GlaxoSmithKline, Stevenage, Hertfordshire, UK.
Statistical Innovation, Data Science, and Artificial Intelligence, AstraZeneca R&D, Gothenburg, Sweden.
Clin Pharmacol Ther. 2021 Aug;110(2):311-320. doi: 10.1002/cpt.2183. Epub 2021 Mar 16.

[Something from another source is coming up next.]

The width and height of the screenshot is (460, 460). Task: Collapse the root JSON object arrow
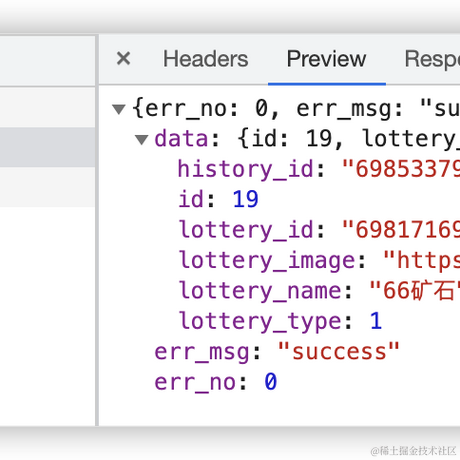click(x=119, y=109)
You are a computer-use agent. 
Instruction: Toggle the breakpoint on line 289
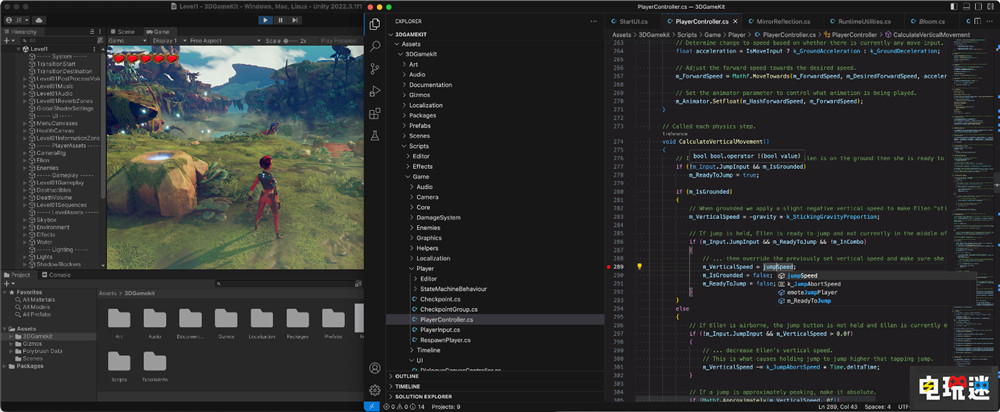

For the development of coronavirus disease 2019 (COVID-19) drugs during the ongoing pandemic, speed is of essence whereas quality of evidence is of paramount importance. Although thousands of COVID-19 trials were rapidly started, many are unlikely to provide robust statistical evidence and meet regulatory standards (e.g., because of lack of randomization or insufficient power). This has led to an inefficient use of time and resources. With more coordination, the sheer number of patients in these trials might have generated convincing data for several investigational treatments. Collaborative platform trials, comparing several drugs to a shared control arm, are an attractive solution. Those trials can utilize a variety of adaptive design features in order to accelerate the finding of life-saving treatments. In this paper, we discuss several possible designs, illustrate them via simulations, and also discuss challenges, such as the heterogeneity of the target population, time-varying standard of care, and the potentially high number of false hypothesis rejections in phase II and phase III trials. We provide corresponding regulatory perspectives on approval and reimbursement, and note that the optimal design of a platform trial will differ with our societal objective and by stakeholder. Hasty approvals may delay the development of better alternatives, whereas searching relentlessly for the single most efficacious treatment may indirectly diminish the number of lives saved as time is lost. We point out the need for incentivizing developers to participate in collaborative evidence-generation initiatives when a positive return on investment is not met.
在当前的大流行期间,为了开发针对 2019 年冠状病毒病(COVID-19)的药物,速度至关重要,而证据质量则至关重要。尽管迅速启动了数千项 COVID-19 试验,但其中许多试验不太可能提供可靠的统计证据并符合监管标准(例如,由于缺乏随机化或功效不足)。这导致时间和资源的低效利用。通过更多的协调,这些试验中的大量患者可能已经为几种研究性治疗方法产生了令人信服的数据。比较几种药物与共享对照臂的协作平台试验是一种有吸引力的解决方案。这些试验可以利用各种适应性设计特征来加速救生治疗方法的发现。在本文中,我们讨论了几种可能的设计方案,通过模拟对其进行了说明,并讨论了一些挑战,例如目标人群的异质性、随时间变化的标准治疗以及在 II 期和 III 期试验中可能会有大量虚假假设被否定。我们提供了有关批准和报销的相应监管观点,并指出平台试验的最佳设计将根据我们的社会目标和利益相关者而有所不同。仓促批准可能会延迟更好替代方案的开发,而一味地寻找最有效的单一治疗方法可能会随着时间的流逝而间接减少挽救的生命数量。我们指出,当投资回报不理想时,有必要激励开发人员参与协作式证据生成计划。